Mapping gene expression in space

This tutorial shows how to use the MappingProblem for transferring gene expression from single-cell data to spatial data.

Mapping single-cell atlases to spatial transcriptomics data is a crucial analysis step to integrate cell type annotation across technologies. Furthermore, it is often the case that imaging-based spatial transcriptomics technologies only measure a limited set of transcripts, which could nonetheless be used as anchor features to map the gene expression of unobserved genes from single-cell data.

Note

For this tutorial, Squidpy is needed for spatial data plotting.

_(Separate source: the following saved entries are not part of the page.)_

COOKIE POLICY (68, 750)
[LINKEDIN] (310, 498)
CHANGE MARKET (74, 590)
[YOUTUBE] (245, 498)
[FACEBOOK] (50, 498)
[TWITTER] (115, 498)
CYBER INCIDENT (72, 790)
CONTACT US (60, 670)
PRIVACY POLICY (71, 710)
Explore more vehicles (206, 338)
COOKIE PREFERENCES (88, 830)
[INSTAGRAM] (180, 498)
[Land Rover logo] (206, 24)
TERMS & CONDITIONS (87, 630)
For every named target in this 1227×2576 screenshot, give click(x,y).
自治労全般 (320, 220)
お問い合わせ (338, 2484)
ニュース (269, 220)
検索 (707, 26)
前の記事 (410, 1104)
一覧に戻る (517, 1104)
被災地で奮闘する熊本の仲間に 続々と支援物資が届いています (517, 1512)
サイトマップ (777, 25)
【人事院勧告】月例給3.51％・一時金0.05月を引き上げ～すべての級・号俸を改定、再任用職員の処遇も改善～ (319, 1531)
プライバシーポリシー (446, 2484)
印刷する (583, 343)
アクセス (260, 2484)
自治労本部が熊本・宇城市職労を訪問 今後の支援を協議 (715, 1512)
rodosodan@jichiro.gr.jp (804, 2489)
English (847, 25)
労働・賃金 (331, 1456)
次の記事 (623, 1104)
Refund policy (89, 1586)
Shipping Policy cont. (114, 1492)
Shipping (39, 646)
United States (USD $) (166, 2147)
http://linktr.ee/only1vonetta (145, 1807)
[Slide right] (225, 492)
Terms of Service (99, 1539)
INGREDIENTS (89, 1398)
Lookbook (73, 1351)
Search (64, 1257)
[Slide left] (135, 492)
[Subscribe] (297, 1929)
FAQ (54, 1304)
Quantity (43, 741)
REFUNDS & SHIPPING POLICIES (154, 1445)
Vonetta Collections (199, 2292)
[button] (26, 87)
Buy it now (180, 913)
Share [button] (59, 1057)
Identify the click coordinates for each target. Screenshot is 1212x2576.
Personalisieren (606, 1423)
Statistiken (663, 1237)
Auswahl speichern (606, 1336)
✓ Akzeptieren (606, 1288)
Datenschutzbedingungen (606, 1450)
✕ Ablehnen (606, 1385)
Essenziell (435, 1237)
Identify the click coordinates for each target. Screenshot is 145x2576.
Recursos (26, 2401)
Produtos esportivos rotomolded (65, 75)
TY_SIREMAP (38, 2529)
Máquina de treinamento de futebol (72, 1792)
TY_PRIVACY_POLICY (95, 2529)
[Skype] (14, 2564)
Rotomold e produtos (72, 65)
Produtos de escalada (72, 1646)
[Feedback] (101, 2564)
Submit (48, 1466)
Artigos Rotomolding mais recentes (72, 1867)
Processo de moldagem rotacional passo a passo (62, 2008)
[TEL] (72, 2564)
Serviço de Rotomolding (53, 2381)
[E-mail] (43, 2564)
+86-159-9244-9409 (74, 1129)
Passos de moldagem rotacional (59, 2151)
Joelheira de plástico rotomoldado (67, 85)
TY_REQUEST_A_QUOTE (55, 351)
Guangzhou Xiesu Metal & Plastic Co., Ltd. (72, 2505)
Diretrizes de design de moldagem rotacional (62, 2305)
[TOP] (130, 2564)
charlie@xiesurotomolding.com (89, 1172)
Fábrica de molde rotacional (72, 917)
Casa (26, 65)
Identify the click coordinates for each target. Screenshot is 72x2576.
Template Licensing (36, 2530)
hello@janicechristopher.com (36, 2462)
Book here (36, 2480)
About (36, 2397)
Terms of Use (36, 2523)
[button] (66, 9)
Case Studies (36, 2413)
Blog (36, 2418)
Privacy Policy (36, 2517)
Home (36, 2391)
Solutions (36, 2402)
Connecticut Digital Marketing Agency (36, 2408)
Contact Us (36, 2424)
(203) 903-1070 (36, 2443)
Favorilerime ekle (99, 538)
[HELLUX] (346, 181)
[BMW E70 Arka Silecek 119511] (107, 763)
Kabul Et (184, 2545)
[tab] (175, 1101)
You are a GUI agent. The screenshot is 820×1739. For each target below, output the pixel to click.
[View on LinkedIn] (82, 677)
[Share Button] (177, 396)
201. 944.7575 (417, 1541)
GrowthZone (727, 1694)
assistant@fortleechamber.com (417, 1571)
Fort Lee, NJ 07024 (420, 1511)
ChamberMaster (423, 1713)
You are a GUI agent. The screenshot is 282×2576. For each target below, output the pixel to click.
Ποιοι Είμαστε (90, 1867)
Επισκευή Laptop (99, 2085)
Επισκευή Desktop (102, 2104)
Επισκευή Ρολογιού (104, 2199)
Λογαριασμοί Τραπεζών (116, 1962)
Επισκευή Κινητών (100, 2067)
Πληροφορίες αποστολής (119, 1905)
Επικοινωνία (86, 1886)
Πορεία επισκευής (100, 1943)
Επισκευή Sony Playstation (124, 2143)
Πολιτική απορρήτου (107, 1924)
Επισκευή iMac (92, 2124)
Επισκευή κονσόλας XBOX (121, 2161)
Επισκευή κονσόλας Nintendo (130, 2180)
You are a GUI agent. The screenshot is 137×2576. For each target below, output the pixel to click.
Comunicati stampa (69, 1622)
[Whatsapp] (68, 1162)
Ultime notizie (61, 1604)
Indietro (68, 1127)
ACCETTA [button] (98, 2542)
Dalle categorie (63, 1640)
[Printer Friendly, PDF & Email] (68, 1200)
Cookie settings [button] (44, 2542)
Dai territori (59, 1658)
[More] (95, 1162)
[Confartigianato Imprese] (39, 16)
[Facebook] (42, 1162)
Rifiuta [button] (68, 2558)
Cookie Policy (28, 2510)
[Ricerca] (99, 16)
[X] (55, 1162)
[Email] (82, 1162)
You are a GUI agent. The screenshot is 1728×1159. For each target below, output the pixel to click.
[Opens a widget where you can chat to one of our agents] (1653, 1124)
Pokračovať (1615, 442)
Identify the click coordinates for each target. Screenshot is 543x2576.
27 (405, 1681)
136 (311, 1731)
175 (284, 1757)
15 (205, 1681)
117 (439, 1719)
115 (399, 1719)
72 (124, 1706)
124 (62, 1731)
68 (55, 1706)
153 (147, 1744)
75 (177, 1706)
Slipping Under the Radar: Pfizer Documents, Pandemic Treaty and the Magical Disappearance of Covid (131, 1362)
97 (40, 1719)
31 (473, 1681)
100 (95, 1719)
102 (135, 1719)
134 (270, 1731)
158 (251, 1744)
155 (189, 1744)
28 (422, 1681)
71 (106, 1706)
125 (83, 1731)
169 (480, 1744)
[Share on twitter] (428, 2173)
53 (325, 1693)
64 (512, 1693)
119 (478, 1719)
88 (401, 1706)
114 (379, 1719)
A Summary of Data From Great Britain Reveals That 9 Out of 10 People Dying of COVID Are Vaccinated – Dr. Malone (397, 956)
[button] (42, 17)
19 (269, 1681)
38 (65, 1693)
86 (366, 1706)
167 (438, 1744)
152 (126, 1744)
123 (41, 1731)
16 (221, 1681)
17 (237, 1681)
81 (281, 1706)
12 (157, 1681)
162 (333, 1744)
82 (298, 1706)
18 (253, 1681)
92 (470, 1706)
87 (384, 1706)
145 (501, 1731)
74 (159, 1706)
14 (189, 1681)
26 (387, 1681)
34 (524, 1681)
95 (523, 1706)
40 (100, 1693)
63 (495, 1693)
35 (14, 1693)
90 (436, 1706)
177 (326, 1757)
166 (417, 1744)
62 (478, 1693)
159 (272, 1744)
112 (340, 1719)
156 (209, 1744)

You can either install it with:

  • pip install squidpy or

  • pip install moscot[spatial] as an optional dependency of moscot

See also

  • If spatial coordinates are available for multiple datasets, see Alignment of spatial transcriptomics data on how to align spatial transcriptomics data, integrating both gene expression and spatial similarity.

Preliminaries

import warnings

import moscot as mt
from moscot import datasets
from moscot.problems.space import MappingProblem

import seaborn as sns

import scanpy as sc
import squidpy as sq

warnings.simplefilter("ignore", FutureWarning)

Dataset description

we will use a preprocessed and normalized dataset of the Drosophila embryo, originally used in NovoSpaRc [Nitzan et al., 2019]. In fact, the MappingProblem is essentially a reimplementation of the original Gromov-Wasserstein formulation from NovoSpaRc, yet with some technical innovations that make it more scalable.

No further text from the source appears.